* WHAT YOU NEED TO DO *
Collect every line of the rows below that contains the string "Task". Case counts.

-- start DATA FOR PROCESSING --

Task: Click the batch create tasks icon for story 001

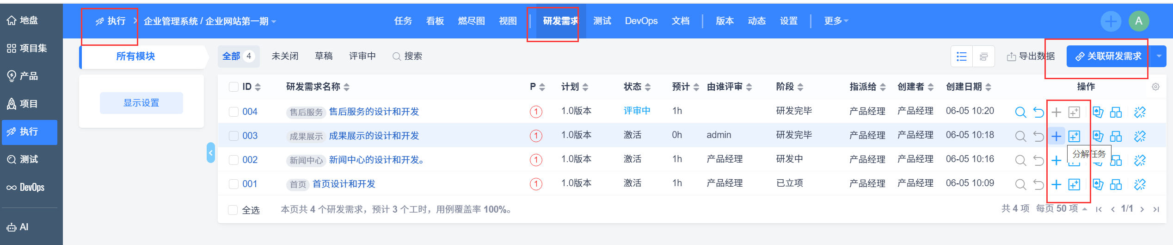Action: click(x=1074, y=184)
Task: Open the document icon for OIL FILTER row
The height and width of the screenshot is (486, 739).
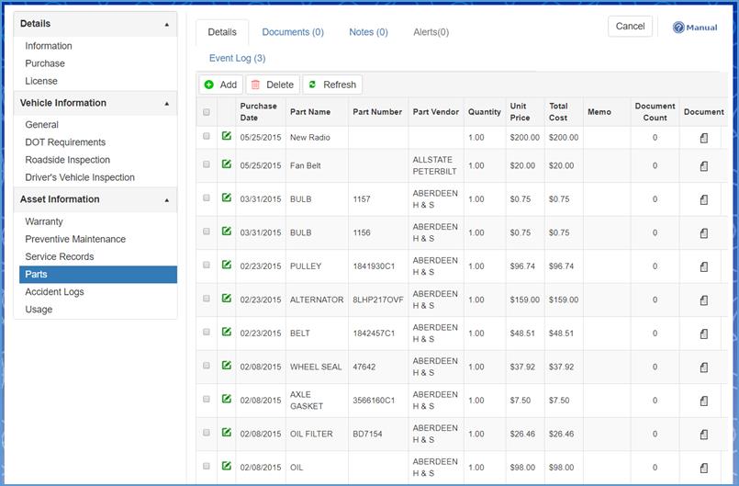Action: [704, 434]
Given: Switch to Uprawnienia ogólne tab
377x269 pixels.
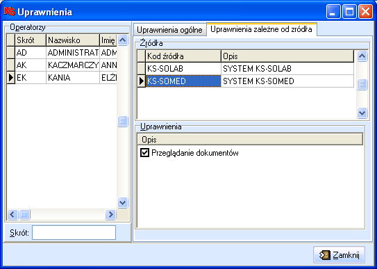Looking at the screenshot, I should coord(169,30).
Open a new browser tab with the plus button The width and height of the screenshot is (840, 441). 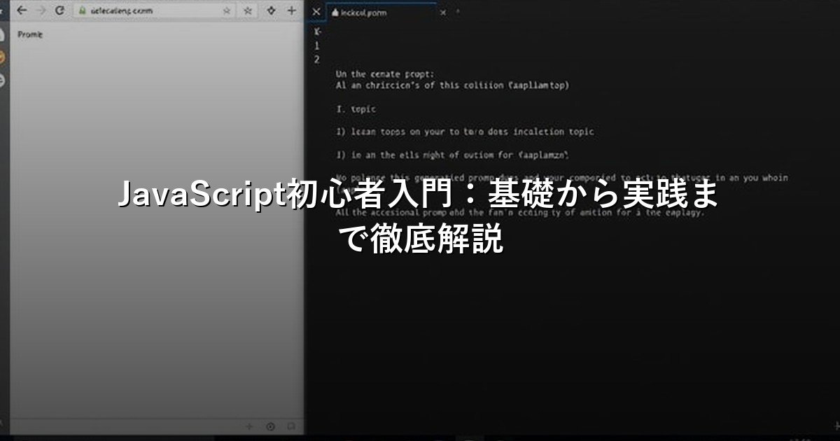click(x=291, y=10)
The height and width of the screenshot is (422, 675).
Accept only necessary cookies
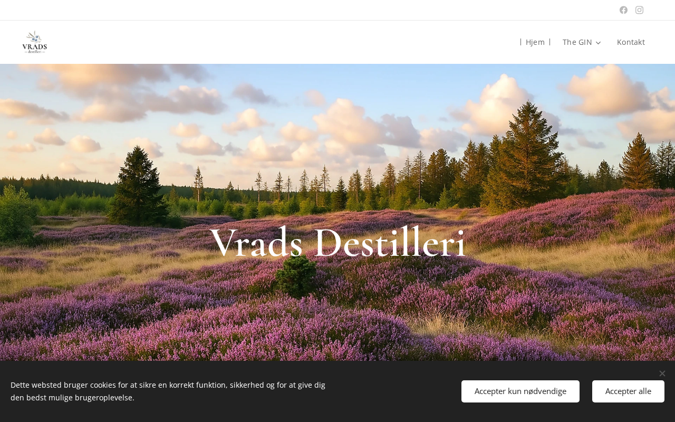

-- end DATA FOR PROCESSING --

* SOLUTION TO THE EXERCISE *
Task: Click the batch create tasks icon for story 001
Task: Open the document icon for OIL FILTER row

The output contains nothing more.